I don’t think I have to worry about this with my new notebook, I just thought it worth recording for posterity.
My idea is not good enough for this notebook
The final point. The ongoing sadness that this notebook should be used by someone writing a book chronologically from start to finish with a quill. Or just writing anything from start to finish. Or just writing anything in a coherent way. In the aforementioned piazza, of course.
My New Project always starts with 17 competing projects interrupted by furious squiggles as the pen runs out and intermittent inspirational missives to myself such as COME ON JUST PICK SOMETHING AND STICK TO IT. Or, in my most recent notebook, GOD THIS IS ALL SHITTTTT.
I suppose I can’t really do anything about this but push the thought out of my mind. It’s just a notebook. It’s not a TV commissioner or a publisher or a reviewer or whatever, but an array of incredibly thin dead trees. What do trees know about sitcom outlines or sketch ideas? Fuck all. If I was writing about meristem growth or ‘having lots of branches’ then fair enough, I’d seek their counsel.

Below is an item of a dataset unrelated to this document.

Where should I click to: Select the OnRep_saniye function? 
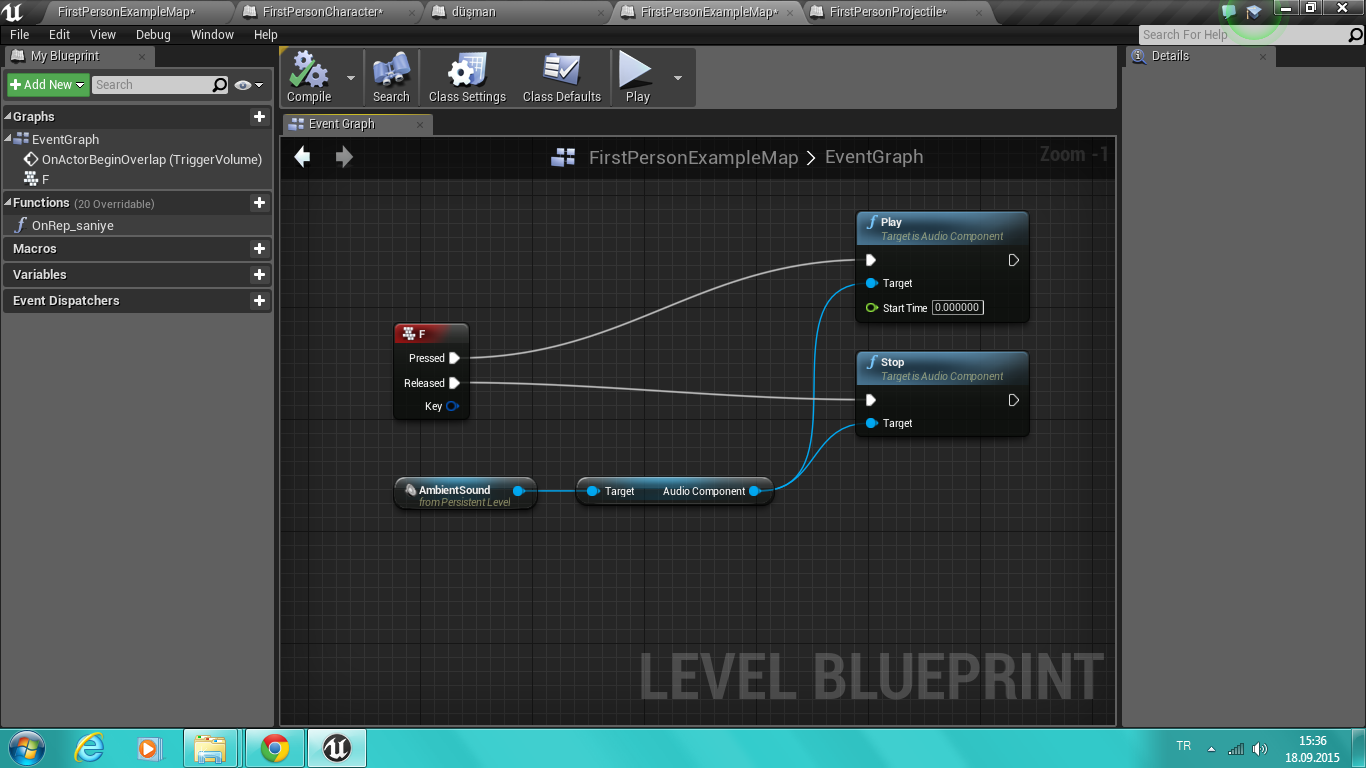[72, 226]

One thing I know to be true: the self doubt keeps me frozen until the discomfort of being frozen becomes worse than said self doubt, leading the dam to burst and, crucially, me going ‘well fuck it’ and just making something. This is what always happens. I simply must continue onwards.
Also, this entire post could have been summed up with the sentence: ‘chill out, it’s just a notebook’, but if I’d typed that and stopped, we wouldn’t have had sO mUcH fUn, would we.
While writing this I became emboldened to go to my cupboard of new notebooks and pluck one out for a laugh. It is blue with a sort of old fashioned pattern on the front as though a Victorian pharmacist may use it to keep track of tinctures. Confusingly it also has the word ‘LIFE’ on it, but I don’t mind.
I opened the first page and it’s a shopping list from 2023 so a) I’ve wrecked it before I’ve even started, which really takes the pressure off b) it’s soft-backed and small so doesn’t feel intimidating and c) it’ll be useful if I scrap my ideas and decide to become an apothecarist.
I guess I’ll end with: if you’ve been putting off starting something, and coming up with excuses like ‘i’m frightened of my notebook what if it’s a portal to Satan’, this is your sign to start it. I’ll see you on the other side, when I’ve perhaps finished whatever my new thing is, in five hundred years time.
x
Make your new notebook retro. Like school retro! Wrap it in wallpaper like the 90s. Hopefully you did to and you're not thinking "what the hell is he on about".
This made me snort with laughter throughout. Very relatable.